Com a união do SPÖ e do FPÖ, formou-se a maioria necessária para derrubar Kurz. Ao todo, 110 dos 183 parlamentares votaram pela destituição. Agora o presidente Alexander van der Bellen (dos Verdes) terá que formar um gabinete para governar provisoriamente até as eleições antecipadas, que deverão acontecer em setembro. Antes desse desfecho, no entanto, o FPÖ estava dentro do governo, em coalizão com a direita tradicional.

A queda do FPÖ

Pouco antes das eleições para o Parlamento Europeu, o vice-primeiro-ministro da Áustria, Hans-Christian Strache anunciou em uma coletiva de imprensa que estava renunciando ao cargo, no último dia 18. Um dia antes, a imprensa alemã (o jornal Süddeutsche Zeitung e a revista Der Spiegel) divulgaram um vídeo em que Strache aparece negociando com uma suposta sobrinha de um “oligarca” russo em Ibiza, na Espanha. Diante de uma câmera escondida, Strache negocia apoio à campanha eleitoral de 2017.

Depois da renúncia de Strache, Kurz demitiu o ministro do Interior, membro do FPÖ. Depois disso, os demais ministros do FPÖ que faziam parte da coalizão também se demitiram em solidariedade, e a coalizão desmoronou. O primeiro-ministro pediu então ao presidente que antecipasse as eleições, mas esperava ficar no governo até setembro. Com a moção votada na segunda-feira, esse plano foi frustrado.

A manobra

A manobra de usar denúncias de corrupção para derrubar políticos é um mecanismo já bastante conhecido de quem acompanha a política. No caso da Áustria, o alvo foi a extrema-direita. O problema para o regime burguês em todo o bloco da União Europeia é que seus partidos tradicionais estão desintegrando, e a extrema-direita está crescendo diante dessa crise política do regime burguês.

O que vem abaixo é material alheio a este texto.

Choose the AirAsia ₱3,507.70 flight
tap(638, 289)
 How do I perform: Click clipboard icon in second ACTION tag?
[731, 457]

No caso austríaco esse processo já estava bastante avançado. A direita tradicional, ÖVP, não tinha cadeiras o suficiente para governar sozinha, tendo que fazer coalizão com a extrema-direita, o FPÖ. Isso demonstra que a deterioração do regime já tinha chegado a um ponto alarmante do ponto de vista da manutenção de um governo “democrático”. Foi nesse quadro que surgiram as providenciais denúncias de corrupção contra Strache. Com essa manobra, a extrema-direita foi tirada do governo, justamente às vésperas das eleições.

O fracasso da manobra

As manobras do regime político para conter a extrema-direita na Europa serviram para impedir que a extrema-direita se tornasse uma força predominante no Parlamento Europeu. Olhando-se unicamente para os números pode dar a impressão de que a extrema-direita é bem menos ameaçadora do que parecia. No entanto, deve-se considerar que, na Itália, Matteo Salvini e sua Liga venceram as eleições, assim como Marine Le Pen e o Reagrupamento Nacional na França. Enquanto a desagregação social na Europa persiste, a extrema-direita continua sendo o elemento dinâmico no quadro eleitoral.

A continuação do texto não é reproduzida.